Records contained in a dataset:
•••

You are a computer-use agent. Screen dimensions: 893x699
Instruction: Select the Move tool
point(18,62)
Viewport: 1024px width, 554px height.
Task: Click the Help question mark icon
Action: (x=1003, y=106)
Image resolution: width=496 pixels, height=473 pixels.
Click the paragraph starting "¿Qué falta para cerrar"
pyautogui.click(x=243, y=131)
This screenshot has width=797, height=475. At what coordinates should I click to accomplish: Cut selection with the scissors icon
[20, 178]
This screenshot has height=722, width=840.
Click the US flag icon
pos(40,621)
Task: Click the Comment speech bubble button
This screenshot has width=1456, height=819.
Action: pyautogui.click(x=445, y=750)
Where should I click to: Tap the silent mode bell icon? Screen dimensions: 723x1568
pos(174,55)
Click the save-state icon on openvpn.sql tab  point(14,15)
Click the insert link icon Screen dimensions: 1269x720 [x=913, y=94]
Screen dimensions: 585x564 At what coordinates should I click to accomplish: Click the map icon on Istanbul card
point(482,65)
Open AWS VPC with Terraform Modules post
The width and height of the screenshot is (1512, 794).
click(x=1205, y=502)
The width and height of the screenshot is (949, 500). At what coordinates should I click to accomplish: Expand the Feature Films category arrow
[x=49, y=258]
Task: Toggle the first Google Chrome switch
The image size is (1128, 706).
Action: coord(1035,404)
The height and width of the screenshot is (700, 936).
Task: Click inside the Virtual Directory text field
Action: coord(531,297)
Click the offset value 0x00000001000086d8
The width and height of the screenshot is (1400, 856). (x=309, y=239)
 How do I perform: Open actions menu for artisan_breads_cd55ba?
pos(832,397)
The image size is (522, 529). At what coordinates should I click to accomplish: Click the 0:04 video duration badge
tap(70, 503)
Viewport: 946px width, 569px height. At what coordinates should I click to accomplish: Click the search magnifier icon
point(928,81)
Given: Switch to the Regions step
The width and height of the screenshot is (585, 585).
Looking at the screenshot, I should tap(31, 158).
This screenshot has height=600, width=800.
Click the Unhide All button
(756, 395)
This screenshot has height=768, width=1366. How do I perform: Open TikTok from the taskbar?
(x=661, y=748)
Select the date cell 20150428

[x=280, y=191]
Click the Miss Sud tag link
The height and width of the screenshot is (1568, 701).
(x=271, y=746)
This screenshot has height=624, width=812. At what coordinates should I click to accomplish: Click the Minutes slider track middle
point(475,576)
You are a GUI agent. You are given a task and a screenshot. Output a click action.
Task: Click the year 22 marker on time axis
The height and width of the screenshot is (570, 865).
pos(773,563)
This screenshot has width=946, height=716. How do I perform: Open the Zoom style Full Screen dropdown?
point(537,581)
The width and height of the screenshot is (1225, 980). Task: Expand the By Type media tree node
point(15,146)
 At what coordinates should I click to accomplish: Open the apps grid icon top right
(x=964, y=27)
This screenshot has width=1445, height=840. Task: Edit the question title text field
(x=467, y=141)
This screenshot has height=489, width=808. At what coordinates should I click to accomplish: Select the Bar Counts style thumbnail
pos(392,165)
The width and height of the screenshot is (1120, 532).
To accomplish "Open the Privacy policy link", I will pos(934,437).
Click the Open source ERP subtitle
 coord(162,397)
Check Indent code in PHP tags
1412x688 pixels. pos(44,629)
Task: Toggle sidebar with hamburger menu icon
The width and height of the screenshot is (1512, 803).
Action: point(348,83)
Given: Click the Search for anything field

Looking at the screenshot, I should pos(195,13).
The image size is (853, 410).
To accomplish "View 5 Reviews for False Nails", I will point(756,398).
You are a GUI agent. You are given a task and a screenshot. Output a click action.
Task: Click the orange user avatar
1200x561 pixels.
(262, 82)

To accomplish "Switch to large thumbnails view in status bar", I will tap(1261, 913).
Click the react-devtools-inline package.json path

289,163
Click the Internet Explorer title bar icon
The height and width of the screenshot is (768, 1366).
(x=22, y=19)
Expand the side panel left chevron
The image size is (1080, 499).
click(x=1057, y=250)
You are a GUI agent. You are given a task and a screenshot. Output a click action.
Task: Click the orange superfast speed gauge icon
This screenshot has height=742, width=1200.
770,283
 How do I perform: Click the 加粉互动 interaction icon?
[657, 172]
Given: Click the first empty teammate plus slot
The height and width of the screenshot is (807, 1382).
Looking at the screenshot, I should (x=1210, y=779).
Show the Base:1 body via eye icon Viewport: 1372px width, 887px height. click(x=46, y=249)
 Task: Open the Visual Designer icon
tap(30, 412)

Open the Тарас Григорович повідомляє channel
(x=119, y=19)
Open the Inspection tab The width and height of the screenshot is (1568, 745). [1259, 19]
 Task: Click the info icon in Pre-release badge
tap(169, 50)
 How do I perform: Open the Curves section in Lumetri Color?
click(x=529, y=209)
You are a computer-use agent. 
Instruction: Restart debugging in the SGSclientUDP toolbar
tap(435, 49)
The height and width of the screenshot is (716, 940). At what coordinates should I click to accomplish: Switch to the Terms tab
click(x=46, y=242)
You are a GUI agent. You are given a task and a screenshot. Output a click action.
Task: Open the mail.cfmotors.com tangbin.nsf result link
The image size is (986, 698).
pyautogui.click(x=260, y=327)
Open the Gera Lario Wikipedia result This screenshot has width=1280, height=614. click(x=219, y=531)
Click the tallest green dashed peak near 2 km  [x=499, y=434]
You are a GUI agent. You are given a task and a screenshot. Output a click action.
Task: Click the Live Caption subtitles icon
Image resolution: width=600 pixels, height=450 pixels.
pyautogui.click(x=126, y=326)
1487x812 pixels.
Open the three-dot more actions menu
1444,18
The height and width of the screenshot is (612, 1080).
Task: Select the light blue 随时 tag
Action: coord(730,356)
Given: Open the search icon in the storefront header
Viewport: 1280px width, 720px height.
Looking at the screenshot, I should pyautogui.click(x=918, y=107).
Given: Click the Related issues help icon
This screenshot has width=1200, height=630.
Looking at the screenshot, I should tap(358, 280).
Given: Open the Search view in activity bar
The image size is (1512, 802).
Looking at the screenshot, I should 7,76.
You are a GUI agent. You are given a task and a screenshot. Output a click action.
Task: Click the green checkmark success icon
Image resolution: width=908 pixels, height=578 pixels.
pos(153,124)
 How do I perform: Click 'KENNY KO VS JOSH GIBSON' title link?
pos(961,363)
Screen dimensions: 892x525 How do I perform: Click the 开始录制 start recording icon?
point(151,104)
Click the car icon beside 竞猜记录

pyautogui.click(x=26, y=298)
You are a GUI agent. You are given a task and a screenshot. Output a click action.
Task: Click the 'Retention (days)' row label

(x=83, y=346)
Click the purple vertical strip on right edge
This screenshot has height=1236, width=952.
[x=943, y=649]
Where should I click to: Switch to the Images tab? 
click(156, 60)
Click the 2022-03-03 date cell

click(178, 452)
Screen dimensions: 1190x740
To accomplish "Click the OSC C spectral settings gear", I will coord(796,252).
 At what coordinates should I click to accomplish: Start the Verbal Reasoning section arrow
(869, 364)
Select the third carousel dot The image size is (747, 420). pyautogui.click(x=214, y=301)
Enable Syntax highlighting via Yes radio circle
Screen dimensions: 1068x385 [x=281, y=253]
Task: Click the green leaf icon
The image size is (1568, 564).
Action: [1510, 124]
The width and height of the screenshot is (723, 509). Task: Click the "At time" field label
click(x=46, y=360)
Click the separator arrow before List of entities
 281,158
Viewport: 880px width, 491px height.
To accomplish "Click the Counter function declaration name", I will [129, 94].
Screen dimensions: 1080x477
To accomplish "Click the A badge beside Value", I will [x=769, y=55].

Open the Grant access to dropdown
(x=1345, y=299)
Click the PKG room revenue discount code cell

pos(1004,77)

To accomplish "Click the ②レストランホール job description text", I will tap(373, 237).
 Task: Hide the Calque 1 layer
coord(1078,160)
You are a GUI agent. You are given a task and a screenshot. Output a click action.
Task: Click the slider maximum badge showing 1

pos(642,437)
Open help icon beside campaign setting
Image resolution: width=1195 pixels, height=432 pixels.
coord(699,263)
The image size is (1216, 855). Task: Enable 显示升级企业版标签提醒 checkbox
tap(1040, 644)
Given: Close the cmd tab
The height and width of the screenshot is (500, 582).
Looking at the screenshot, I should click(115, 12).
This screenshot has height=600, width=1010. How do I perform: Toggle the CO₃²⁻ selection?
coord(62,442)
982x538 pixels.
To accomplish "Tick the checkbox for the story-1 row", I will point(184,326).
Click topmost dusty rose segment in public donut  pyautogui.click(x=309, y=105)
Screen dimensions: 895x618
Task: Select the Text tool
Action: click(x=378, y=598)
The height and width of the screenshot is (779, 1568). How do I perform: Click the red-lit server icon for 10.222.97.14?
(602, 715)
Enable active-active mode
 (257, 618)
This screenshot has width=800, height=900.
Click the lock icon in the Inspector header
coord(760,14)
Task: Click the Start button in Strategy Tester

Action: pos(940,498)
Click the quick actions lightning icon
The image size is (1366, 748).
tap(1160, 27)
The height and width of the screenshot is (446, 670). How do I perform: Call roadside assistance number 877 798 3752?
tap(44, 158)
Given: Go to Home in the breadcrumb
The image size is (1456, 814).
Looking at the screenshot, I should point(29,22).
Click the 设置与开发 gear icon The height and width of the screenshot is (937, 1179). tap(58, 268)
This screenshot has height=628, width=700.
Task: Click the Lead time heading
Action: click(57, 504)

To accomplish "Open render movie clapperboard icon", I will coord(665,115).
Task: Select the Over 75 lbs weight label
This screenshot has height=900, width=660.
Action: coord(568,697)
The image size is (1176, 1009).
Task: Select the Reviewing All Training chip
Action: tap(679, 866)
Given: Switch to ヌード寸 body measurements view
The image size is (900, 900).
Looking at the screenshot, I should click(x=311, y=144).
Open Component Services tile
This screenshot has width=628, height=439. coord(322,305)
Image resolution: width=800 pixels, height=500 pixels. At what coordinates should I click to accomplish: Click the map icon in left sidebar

•••

Please reproduce the lines from the line with "Where should I click to: Tap" to the line with "Task: Toggle the first Google Chrome switch", both ends included, exactly as they appear above.

### Final answer
Where should I click to: Tap the silent mode bell icon? Screen dimensions: 723x1568
pos(174,55)
Click the save-state icon on openvpn.sql tab  point(14,15)
Click the insert link icon Screen dimensions: 1269x720 [x=913, y=94]
Screen dimensions: 585x564 At what coordinates should I click to accomplish: Click the map icon on Istanbul card
point(482,65)
Open AWS VPC with Terraform Modules post
The width and height of the screenshot is (1512, 794).
click(x=1205, y=502)
The width and height of the screenshot is (949, 500). At what coordinates should I click to accomplish: Expand the Feature Films category arrow
[x=49, y=258]
Task: Toggle the first Google Chrome switch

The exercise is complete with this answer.